Protein S Deficiency
Definition - What does Protein S Deficiency mean?
Protein S deficiency is a condition characterized by the lack of protein S, which is a naturally-occurring vitamin-K dependent blood thinner. Protein S deficiency is a rare condition, affecting about 1 in 500 people in the United States. Although it is usually hereditary, protein S deficiency may also be acquired. The hereditary form of protein S deficiency is inherited in an autosomal dominant fashion. This means that if one parent has the deficiency, each of their children will have a 50:50 chance of having a full-blown disease. Protein S deficiency can affect both males and females.

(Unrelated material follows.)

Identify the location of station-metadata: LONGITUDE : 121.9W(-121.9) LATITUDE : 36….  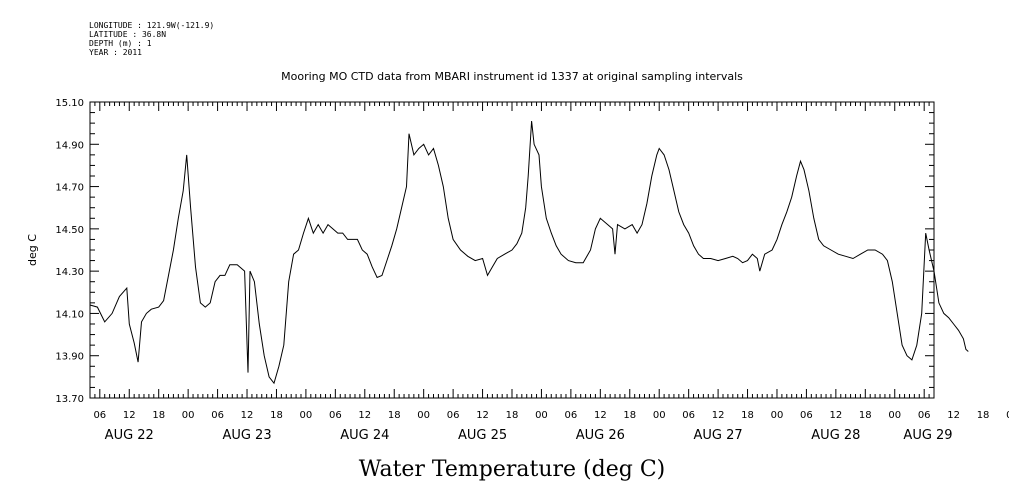
(152, 39).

The condition leads to recurrent pregnancy loss as well as recurrent IVF (in vitro fertilization) failure.
FertilitySmarts explains Protein S Deficiency
Protein S activates another blood thinner named protein C, which in turn degrades the activated forms of clotting factors V and VIII. Reduced breakdown of these clotting factors (as occurs with protein S deficiency) increases their levels, and consequently, augments blood’s vulnerability to clot excessively. These blood clots can form in both arteries and veins such as veins of the legs (deep vein thrombosis) and arteries of the brain.

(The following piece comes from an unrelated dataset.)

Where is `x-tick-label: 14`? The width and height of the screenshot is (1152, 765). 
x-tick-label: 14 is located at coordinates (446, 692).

Women with protein S deficiency also find it hard to get pregnant. This is because the clots tend to form in the vessels of the placenta and uterus. This not only negatively impacts implantation of the fertilized egg but if implantation is successful, deprives the developing baby of the nutrients and oxygen supply that it needs to survive. Recurrent pregnancy loss (RPL), is, therefore, expected with conditions like protein S deficiency. RPL is defined as 2 or more consecutive losses, most often occurring in the initial 3 months.
Improper function of the placenta can also result in preeclampsia and abruption. For this reason, women with a history of recurrent pregnancy loss, abruption, severe preeclampsia, and growth restriction of the fetus are usually tested for protein S deficiency.

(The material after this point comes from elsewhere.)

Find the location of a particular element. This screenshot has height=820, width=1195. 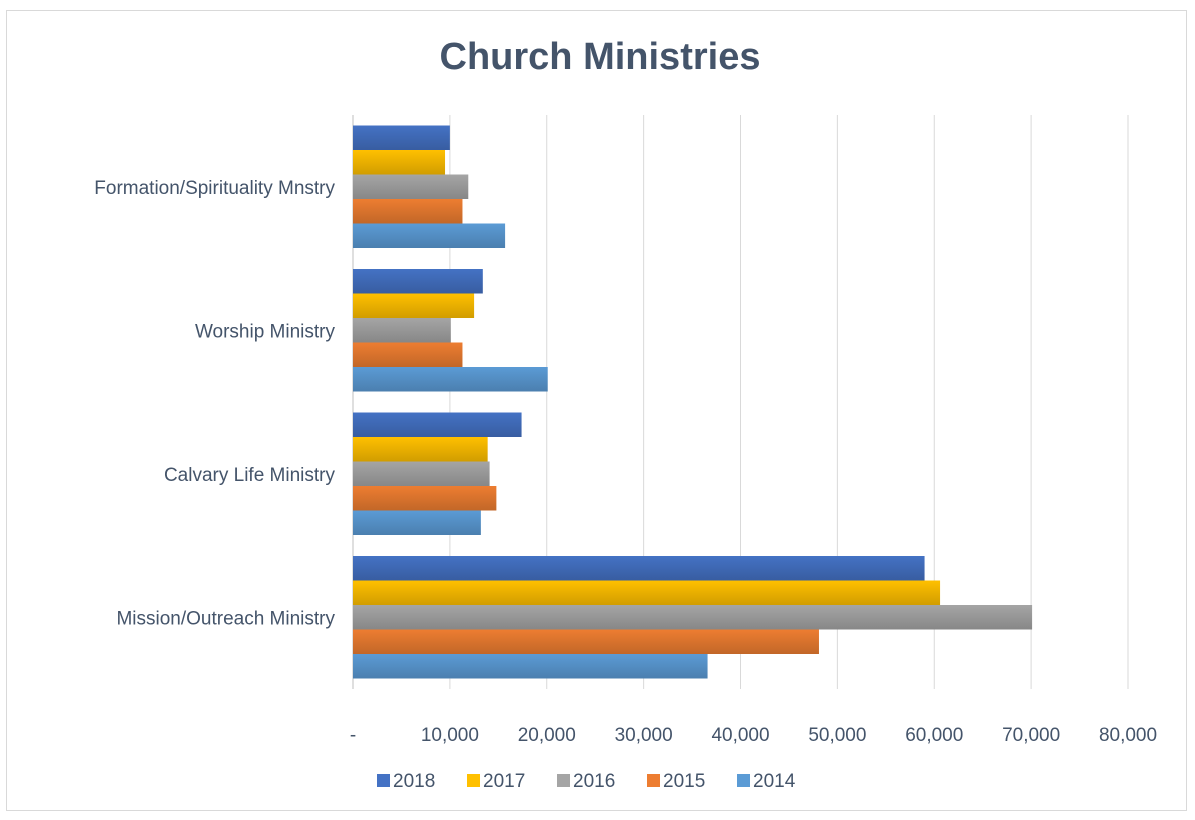

legend-label: 2018 is located at coordinates (414, 782).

Not only are spontaneous pregnancies prone to miscarry, but IVF failure is also likely to occur in women with infertility due to protein S deficiency. In fact, the largest percentage of failed IVF cycles is due to the lack of implantation caused by conditions like protein S deficiency.
The diagnosis is made by laboratory blood tests that measure protein S antigen levels and activity.
Individuals treated for protein S deficiency fall into 2 categories: one who have had a thrombotic event and the other who have no symptoms or complications but are carriers of the disease. The first group is treated with blood thinners like heparin. In the latter group, doctors may use preventive strategies if required.